I’ve never encountered an embargoed book that was worth the embargo from the point of view of the reader. Although I understand well enough the point of the embargo to the publisher, who has sold a preview of some of the “sensational” content to the media.
The Accident by Chris Pavone is a suspense novel by a well-connected author, an insider look at the attempt to publish a non-fiction book that would doubtlessly be embargoed if it ever managed to see the light of day.
That’s the point. The content of this nonfiction manuscript within a novel, some of which we are allowed to read, is so damaging to a prominent media mogul, who sounds like someone you would know, sort-of a twentieth first century William Randolph Hearst; that he will stop at nothing to destroy the manuscript and expend the lives of anyone who may possess it.
In this business, we are all privileged, and some of us may feel burdened, by our access to pre-publication galleys. Speaking for myself, I’m so used to reading pre-publication manuscripts that there’s a risk I’ll take this singular benefit for granted. It’s the most wonderful gift to read a manuscript before it’s published. The excitement of discovery before the media mill starts processing the text! The privacy of that early reading!
But imagine possessing a notorious galley that could get you killed. It’s an angle that allows Chris Pavone to present us with interior shots of the New York publishing world in all its perverse and incestuous glamour and all its workaday paper slogging and pencil pushing.
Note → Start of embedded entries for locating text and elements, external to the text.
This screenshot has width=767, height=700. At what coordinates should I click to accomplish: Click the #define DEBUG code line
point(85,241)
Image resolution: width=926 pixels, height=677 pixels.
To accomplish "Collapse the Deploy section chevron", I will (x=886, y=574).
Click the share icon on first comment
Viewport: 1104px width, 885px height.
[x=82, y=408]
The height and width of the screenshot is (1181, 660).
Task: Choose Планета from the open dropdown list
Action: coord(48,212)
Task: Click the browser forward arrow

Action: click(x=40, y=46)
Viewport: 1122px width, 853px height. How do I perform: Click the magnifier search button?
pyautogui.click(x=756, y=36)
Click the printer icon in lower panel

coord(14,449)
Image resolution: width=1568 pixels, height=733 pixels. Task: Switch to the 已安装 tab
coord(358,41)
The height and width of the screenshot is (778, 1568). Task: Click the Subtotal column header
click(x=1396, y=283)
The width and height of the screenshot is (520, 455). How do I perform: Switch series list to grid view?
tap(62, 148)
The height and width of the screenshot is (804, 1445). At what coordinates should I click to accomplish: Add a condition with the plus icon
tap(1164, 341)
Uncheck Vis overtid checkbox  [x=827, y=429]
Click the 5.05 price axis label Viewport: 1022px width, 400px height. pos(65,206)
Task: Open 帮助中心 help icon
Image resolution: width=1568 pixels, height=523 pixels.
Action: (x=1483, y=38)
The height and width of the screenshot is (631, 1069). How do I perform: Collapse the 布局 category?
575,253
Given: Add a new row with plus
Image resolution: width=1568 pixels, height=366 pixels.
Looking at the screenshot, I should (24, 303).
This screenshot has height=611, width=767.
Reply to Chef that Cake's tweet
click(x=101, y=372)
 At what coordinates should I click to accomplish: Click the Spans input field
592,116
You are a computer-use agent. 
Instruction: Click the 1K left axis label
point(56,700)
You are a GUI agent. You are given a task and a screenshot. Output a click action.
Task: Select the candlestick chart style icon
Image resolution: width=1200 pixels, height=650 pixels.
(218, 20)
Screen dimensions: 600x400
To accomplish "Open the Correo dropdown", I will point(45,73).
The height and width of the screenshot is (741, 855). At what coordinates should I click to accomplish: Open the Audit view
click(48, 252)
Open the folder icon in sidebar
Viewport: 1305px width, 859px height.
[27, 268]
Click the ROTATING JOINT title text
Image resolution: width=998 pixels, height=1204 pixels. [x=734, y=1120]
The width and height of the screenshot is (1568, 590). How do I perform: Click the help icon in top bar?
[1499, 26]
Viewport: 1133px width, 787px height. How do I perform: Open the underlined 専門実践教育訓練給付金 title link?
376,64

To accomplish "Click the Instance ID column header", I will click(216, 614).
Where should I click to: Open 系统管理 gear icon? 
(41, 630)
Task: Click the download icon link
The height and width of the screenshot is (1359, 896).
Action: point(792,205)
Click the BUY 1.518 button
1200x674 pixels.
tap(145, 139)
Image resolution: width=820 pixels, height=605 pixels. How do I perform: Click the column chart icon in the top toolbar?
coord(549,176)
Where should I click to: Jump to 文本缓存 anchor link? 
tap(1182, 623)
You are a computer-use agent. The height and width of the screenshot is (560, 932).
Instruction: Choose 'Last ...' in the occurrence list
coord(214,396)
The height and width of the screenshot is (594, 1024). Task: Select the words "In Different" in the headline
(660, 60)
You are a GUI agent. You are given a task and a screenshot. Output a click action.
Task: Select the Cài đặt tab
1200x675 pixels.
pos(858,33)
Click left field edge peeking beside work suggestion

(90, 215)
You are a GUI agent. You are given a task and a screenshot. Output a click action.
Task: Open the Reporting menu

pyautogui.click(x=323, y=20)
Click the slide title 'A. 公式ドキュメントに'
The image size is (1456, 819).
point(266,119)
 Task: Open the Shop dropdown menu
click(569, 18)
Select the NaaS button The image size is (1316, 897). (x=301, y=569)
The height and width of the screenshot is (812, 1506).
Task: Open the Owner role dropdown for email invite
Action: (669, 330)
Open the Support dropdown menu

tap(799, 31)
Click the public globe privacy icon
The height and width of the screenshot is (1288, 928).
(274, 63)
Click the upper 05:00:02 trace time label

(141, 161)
Editor Jeffrey has been in a multi-year slump and has not been sleeping very well. His fictional publisher, Bradford McNally, is on the ropes as well. He fears that the absorption of his family’s venerable publishing house by one of those soulless conglomerates may be unavoidable. Literary agent Isabel is hoping to found her own agency on the seven-figure sale of the tell-all manuscript that has the potential to bring down a media empire. Isabel’s assistant Alexis also has a copy of the manuscript in her first floor, rat trap of an apartment. Brit foreign rights agent, Camilla, no friend of Isabel’s, has actually stolen a copy of the manuscript and is flying to Hollywood to sell the rights to a producer, access to whose office she has earned in part with her ass.
One of my favorite scenes in the novel is when literary agent Isabel, who realizes she is in the “pre-dismissal” stage at her company, tries to lift her copy of The Accident out of her agency’s building. She runs into her boss in the hallway who wants to know why Isabel is rushing off to lunch at 11:30 in the morning. Isabel storms past her and down a flight of stairs as she hears her boss call for security. Of course, I’m not telling you if Isabel escapes her office building with the hot manuscript hidden in her bag.
The Accident by Chris Pavone will be published by Crown in March of 2014. And yes, I read a galley, thoughtfully provided by a friend in the publishing world who must remain anonymous to safeguard his security. And you will find me at the next BEA wearing pocket squares, because any guy who is at all cool in this novel is wearing pocket squares. I had a lot of fun reading The Accident by Chris Pavone, a crackingly hot novel of adventure and suspense about “our world”, the book world.